At the June 1994 sentencing hearing, Smith asked that his counsel, Assistant Public Defender Gale Adams, be removed because he "thought she didn't do a good enough job." The district court expressed skepticism over Smith's complaints, opining that Adams was "one of the best lawyers available, public defender or private," but nonetheless acceded to Smith's request for a continuance and appointment of new counsel.
Smith then added that he had just found out that the public defender's investigator who had worked on his case was also affiliated with the Cumberland County Sheriff's Department--the very sheriff's department that was involved in the July 1993 controlled delivery, search, and arrest. After a brief colloquy with Ms. Adams during which she confirmed that Investigator Chuck Livingston might indeed be a Special Deputy for the County Sheriff's Department, the district judge ruled that he would direct appointment of a private attorney to represent Smith. The court also speculated that Smith might have a legitimate request for a new trial based on conflict of interest. The court reflected that
[i]t doesn't sound right to me how you can have an investigator be defendant's investigator and be a member of a law enforcement agency who is prosecuting the case.

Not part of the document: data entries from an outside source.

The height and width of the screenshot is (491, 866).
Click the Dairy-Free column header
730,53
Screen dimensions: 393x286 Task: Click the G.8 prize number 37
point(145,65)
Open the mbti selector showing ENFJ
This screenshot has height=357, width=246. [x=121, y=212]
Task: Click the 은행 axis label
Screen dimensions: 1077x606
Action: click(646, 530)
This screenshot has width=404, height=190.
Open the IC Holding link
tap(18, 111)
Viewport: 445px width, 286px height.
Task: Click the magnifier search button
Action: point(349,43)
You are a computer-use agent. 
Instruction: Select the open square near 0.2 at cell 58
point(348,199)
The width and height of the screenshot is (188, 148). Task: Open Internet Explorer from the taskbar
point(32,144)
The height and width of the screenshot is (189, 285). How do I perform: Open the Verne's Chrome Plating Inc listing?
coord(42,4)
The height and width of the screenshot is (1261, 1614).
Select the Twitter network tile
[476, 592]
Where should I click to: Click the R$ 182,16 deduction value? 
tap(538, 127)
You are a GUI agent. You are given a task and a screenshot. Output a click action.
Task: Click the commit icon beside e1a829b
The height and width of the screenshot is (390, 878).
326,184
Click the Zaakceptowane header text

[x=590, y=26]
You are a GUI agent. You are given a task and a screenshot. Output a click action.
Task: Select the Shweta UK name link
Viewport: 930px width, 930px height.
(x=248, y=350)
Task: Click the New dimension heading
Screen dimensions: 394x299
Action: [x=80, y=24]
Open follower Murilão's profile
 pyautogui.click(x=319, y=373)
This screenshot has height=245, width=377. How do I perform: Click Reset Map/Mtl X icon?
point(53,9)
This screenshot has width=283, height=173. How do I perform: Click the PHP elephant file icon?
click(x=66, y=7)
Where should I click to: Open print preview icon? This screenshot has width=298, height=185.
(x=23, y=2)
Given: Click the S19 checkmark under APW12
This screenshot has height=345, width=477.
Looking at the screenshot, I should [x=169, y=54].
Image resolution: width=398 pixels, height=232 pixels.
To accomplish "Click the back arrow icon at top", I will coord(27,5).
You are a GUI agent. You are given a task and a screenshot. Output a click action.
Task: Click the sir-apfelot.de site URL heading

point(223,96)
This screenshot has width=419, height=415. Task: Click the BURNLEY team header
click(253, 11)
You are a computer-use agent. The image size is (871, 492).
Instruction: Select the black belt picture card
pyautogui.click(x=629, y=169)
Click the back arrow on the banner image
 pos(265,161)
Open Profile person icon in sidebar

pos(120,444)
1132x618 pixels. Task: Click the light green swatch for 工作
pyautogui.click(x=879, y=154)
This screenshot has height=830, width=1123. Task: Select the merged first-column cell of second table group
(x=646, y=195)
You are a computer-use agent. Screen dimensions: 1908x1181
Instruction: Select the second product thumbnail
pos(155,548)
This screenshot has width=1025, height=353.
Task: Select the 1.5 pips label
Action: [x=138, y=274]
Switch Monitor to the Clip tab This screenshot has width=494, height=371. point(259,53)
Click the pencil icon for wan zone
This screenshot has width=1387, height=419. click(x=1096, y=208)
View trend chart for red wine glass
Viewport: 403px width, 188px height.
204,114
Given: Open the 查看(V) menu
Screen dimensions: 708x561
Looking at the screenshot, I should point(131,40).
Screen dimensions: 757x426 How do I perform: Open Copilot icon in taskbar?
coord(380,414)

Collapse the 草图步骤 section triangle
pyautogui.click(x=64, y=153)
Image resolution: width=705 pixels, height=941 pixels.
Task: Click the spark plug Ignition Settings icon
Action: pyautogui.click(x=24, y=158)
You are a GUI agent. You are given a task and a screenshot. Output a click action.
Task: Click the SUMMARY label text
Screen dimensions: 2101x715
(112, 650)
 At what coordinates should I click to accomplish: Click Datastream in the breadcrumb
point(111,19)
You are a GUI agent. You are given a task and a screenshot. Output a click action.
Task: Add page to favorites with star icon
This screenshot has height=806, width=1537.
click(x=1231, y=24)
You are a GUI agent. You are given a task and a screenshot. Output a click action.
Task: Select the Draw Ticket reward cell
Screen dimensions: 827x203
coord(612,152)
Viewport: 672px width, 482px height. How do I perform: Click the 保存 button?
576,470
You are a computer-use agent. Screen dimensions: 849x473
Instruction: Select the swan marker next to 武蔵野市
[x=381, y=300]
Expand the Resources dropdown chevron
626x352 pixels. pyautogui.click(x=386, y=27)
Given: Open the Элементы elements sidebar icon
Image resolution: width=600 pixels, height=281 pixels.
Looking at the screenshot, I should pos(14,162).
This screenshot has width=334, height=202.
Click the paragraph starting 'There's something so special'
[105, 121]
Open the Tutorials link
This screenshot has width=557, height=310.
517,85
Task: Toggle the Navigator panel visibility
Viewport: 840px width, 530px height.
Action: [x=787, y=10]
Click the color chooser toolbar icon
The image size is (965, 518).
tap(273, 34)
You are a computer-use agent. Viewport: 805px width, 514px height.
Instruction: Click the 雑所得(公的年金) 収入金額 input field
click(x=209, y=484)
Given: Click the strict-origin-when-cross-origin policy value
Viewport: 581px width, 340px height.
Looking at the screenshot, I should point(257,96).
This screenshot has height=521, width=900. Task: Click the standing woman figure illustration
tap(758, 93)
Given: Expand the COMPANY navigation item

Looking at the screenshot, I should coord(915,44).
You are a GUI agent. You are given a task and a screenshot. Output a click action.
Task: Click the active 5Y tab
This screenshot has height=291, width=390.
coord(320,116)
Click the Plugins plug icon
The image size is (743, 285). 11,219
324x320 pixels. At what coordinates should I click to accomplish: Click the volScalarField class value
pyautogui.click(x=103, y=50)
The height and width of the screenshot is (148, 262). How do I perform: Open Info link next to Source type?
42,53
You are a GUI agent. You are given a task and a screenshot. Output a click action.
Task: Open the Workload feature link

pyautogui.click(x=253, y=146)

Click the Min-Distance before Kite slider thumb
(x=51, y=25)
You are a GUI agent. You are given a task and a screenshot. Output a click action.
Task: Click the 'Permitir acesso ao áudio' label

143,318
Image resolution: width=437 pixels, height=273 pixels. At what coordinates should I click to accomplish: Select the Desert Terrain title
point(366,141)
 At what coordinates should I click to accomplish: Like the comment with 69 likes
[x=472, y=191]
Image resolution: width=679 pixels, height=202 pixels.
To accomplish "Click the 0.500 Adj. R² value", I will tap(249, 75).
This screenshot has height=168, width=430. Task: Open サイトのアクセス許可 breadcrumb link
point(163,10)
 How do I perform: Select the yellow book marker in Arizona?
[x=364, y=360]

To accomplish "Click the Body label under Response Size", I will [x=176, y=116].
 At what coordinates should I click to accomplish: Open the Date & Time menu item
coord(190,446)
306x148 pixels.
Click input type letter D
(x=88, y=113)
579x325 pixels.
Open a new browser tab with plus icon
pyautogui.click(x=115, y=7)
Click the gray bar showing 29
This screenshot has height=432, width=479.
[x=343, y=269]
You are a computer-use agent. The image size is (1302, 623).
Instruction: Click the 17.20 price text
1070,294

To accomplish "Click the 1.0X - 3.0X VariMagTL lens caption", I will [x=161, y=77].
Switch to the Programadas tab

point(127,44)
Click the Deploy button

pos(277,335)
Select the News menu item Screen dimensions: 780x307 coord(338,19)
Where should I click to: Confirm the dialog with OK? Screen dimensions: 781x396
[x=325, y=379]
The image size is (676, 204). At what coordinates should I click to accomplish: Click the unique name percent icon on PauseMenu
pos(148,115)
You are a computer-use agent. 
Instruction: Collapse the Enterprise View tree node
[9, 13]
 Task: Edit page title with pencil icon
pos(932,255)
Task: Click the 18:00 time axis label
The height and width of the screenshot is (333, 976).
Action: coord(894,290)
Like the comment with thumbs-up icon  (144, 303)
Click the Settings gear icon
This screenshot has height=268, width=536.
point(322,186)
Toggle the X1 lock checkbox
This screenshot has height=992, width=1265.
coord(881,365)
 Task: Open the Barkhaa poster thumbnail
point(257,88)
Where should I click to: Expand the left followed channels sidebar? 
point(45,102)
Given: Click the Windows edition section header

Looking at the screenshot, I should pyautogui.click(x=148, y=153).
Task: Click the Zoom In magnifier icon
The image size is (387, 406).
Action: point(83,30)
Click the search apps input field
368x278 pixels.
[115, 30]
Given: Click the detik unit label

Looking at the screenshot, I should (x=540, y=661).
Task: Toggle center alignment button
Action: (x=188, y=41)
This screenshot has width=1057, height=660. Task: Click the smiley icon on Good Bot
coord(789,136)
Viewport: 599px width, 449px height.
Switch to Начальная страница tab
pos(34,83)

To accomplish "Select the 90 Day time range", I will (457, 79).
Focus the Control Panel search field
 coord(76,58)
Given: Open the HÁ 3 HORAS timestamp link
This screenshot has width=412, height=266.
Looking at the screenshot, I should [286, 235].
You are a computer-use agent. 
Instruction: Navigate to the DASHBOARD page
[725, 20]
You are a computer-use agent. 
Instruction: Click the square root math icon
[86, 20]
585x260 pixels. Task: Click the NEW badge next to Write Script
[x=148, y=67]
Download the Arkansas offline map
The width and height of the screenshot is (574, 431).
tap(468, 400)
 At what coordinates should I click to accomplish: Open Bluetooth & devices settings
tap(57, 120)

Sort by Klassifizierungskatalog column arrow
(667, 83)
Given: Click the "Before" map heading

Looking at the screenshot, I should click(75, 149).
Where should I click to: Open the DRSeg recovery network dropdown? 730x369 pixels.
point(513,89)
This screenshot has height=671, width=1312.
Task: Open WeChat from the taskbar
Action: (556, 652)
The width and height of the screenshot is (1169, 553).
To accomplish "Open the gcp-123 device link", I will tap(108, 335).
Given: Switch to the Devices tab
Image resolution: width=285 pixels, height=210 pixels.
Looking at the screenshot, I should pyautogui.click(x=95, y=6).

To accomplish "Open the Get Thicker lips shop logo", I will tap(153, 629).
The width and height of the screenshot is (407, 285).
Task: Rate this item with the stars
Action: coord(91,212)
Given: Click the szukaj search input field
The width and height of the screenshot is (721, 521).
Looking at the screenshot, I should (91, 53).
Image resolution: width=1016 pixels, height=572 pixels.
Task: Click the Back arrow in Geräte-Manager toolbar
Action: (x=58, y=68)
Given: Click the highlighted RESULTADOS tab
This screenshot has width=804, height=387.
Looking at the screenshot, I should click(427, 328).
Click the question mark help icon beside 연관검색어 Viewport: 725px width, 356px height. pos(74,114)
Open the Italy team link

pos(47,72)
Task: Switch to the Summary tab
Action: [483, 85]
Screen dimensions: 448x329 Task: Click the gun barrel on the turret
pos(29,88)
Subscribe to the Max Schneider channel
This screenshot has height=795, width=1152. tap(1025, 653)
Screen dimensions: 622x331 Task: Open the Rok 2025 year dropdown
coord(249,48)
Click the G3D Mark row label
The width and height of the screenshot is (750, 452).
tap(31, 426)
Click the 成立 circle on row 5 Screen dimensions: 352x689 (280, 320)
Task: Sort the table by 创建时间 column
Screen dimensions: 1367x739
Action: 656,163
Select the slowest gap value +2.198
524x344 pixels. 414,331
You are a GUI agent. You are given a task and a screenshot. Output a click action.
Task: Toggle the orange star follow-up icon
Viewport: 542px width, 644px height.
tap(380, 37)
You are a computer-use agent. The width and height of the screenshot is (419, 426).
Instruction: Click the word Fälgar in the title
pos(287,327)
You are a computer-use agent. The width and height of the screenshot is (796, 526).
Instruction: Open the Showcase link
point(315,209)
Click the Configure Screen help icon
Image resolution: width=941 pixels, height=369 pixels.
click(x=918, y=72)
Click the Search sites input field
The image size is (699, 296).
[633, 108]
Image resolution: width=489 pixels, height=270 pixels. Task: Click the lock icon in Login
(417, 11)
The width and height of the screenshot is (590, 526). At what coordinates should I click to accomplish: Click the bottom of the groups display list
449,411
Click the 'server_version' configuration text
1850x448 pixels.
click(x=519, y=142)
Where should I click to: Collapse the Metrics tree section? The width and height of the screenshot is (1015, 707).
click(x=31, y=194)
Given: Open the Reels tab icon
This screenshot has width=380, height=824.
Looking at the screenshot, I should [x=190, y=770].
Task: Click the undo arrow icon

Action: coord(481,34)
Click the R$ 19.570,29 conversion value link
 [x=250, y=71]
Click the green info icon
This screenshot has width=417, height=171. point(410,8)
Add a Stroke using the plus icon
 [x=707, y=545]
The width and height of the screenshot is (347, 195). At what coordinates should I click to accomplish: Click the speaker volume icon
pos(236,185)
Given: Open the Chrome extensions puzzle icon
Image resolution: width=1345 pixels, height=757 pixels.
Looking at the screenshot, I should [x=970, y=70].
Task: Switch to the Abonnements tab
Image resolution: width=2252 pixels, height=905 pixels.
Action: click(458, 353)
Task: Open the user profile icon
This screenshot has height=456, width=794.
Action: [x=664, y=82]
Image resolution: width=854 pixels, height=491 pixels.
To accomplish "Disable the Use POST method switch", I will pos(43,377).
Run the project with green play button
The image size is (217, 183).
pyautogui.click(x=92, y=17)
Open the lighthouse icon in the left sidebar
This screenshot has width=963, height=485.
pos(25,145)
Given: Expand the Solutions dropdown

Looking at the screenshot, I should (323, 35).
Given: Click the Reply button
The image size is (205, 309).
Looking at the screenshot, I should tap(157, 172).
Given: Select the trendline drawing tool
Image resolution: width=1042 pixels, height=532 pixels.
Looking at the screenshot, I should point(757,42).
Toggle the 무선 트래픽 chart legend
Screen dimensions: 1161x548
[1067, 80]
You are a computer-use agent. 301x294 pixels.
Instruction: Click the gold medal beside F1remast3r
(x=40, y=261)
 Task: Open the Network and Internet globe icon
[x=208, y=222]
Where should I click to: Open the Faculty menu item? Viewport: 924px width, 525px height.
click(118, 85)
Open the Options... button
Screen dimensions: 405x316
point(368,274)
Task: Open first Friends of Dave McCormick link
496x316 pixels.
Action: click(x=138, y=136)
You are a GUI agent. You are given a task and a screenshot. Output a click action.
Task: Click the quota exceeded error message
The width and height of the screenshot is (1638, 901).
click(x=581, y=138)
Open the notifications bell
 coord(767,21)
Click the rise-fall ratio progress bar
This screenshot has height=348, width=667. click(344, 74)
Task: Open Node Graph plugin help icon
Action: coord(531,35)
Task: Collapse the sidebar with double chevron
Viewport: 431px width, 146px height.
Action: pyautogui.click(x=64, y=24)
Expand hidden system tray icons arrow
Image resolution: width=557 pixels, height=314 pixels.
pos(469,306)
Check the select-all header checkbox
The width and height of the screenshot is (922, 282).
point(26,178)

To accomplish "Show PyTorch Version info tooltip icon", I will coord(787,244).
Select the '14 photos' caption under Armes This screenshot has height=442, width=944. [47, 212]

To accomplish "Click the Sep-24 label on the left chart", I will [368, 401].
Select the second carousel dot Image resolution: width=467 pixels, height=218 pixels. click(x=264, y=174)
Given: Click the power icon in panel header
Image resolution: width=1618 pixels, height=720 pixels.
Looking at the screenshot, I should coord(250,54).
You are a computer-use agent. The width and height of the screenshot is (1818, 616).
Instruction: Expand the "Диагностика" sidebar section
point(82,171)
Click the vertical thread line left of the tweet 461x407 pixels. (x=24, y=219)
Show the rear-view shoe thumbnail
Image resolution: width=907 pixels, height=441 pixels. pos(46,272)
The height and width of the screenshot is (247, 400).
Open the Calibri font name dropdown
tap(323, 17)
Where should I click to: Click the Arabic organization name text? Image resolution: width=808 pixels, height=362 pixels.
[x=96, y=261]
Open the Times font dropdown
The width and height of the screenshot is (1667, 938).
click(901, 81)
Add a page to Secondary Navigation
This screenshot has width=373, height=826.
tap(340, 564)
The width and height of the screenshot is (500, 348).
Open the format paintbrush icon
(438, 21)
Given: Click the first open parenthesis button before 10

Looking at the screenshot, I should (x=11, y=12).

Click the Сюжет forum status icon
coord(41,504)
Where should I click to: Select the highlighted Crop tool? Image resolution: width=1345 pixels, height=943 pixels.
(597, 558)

You don't get to prosecute the case and represent the defendant at the same time even though you might be able to do it. It certainly would be efficient, but the system just doesn't tolerate that.
New counsel having been appointed, Smith filed a motion for a new trial based on "newly discovered evidence" and "other grounds" on September 16, 1994. Smith argued in particular that Investigator Livingston's conflict of interest led him to investigate the case inadequately and to sabotage Smith's chances for acquittal by informing potential defense witnesses that they would not be needed to testify at trial. Smith maintained that, had these fact and character witnesses "been called to testify, their testimony was of such character and relevancy that it would probably [have] result[ed] in a different verdict."
Despite its earlier expression of sympathy for Smith's argument, the district court denied Smith's motion at the subsequent consolidated hearing on the motion and for sentencing. The court concluded that
[t]he claims made by the defendant having to do with the conflict of interest between the Public Defender's investigator and the police are not material to the charges and trial in this case.
The defendant was investigated and prosecuted by other law enforcement personnel. There isn't any showing that the part-time employment of that investigator in any way impacted on the full events and representation that the defendant had by his counsel of trial in this case. There simply isn't any nexus between the alleged conflict and the trial and conviction in this case.
The sentencing hearing proceeded. At its conclusion, the district court sentenced Smith to 200 months imprisonment on each of the five trafficking offenses, all to run concurrently, and to 60 months on the firearms conviction, to commence thereafter.
Smith raises numerous issues on appeal. His three principal contentions are that the district court's supplemental jury instructions were erroneous and prejudicial, that the court erred in enhancing his sentence on the grounds of obstruction of justice, and that the court erred in denying his motion for a new trial for ineffective assistance of counsel. We will address these three arguments in order.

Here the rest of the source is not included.